**Your assignment**
Look in the material below for the line with "Click line number 2 in the gutter" and the line with "Given: Open the Tools menu", then set down exactly those two lines and all lines between, nothing more.

**Records for the task**
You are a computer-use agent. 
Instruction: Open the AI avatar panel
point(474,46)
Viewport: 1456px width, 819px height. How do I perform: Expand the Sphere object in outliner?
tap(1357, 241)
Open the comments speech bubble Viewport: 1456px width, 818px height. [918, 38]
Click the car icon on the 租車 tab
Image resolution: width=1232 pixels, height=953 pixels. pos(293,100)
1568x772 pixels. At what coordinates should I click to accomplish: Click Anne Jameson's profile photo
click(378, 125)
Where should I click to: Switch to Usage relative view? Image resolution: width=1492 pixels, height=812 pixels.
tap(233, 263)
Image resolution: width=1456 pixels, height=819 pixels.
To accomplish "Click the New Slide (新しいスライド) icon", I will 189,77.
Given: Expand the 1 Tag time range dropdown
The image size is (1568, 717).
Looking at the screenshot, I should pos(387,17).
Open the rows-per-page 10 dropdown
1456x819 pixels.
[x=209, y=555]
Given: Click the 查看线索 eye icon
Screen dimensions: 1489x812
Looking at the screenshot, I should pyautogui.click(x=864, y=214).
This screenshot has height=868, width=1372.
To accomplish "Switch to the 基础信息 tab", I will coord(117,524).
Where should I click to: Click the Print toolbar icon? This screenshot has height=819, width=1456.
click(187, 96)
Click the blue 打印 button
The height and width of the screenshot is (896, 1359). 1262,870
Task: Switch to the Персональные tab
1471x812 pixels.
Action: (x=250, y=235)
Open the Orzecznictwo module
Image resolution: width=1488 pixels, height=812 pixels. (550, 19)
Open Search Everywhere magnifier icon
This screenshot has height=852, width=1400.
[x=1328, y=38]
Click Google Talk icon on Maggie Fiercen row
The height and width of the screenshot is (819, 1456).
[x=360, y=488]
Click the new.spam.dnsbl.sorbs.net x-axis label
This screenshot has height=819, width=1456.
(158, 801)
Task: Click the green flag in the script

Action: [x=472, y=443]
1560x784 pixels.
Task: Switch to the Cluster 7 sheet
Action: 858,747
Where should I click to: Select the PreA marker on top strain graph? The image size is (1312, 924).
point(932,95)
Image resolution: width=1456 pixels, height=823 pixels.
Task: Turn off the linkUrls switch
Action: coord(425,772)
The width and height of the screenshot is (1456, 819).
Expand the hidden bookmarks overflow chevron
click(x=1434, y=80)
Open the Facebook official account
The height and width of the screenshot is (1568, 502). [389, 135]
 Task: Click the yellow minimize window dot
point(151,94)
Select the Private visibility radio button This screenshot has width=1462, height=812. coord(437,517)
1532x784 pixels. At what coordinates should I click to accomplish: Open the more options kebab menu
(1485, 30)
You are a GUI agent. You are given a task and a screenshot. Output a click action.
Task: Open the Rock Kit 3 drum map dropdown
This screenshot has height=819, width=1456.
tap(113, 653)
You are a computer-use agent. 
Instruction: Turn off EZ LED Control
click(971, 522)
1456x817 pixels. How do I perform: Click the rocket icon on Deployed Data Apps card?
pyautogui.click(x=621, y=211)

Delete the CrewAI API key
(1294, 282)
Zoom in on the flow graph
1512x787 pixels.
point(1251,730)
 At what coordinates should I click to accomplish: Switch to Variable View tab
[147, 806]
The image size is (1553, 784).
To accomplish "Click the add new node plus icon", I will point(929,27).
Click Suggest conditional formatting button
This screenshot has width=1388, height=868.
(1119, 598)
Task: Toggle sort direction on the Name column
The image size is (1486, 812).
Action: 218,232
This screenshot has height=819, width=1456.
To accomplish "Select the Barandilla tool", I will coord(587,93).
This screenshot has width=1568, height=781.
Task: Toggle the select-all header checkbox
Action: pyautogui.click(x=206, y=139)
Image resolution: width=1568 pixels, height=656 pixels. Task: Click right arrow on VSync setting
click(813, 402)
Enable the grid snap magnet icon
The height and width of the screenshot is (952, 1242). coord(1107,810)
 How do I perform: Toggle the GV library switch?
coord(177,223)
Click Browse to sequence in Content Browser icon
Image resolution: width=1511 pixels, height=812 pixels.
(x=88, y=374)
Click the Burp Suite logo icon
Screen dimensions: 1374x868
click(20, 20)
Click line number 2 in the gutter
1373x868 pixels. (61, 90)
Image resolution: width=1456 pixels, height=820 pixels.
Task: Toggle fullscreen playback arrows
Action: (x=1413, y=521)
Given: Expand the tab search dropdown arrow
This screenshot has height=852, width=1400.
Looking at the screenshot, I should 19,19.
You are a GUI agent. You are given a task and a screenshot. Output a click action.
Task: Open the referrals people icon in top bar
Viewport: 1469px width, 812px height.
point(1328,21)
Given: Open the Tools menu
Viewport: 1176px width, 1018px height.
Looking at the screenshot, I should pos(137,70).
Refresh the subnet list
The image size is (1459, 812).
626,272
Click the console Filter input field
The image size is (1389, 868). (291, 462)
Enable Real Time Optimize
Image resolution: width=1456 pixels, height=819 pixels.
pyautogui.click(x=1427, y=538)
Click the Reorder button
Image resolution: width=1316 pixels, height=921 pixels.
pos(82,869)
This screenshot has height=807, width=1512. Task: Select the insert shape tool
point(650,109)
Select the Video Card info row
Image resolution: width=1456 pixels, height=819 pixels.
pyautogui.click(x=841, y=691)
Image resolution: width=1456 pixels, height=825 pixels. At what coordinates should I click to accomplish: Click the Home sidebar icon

**Reply**
Click line number 2 in the gutter
1373x868 pixels. (61, 90)
Image resolution: width=1456 pixels, height=820 pixels.
Task: Toggle fullscreen playback arrows
Action: (x=1413, y=521)
Given: Expand the tab search dropdown arrow
This screenshot has height=852, width=1400.
Looking at the screenshot, I should 19,19.
You are a GUI agent. You are given a task and a screenshot. Output a click action.
Task: Open the referrals people icon in top bar
Viewport: 1469px width, 812px height.
point(1328,21)
Given: Open the Tools menu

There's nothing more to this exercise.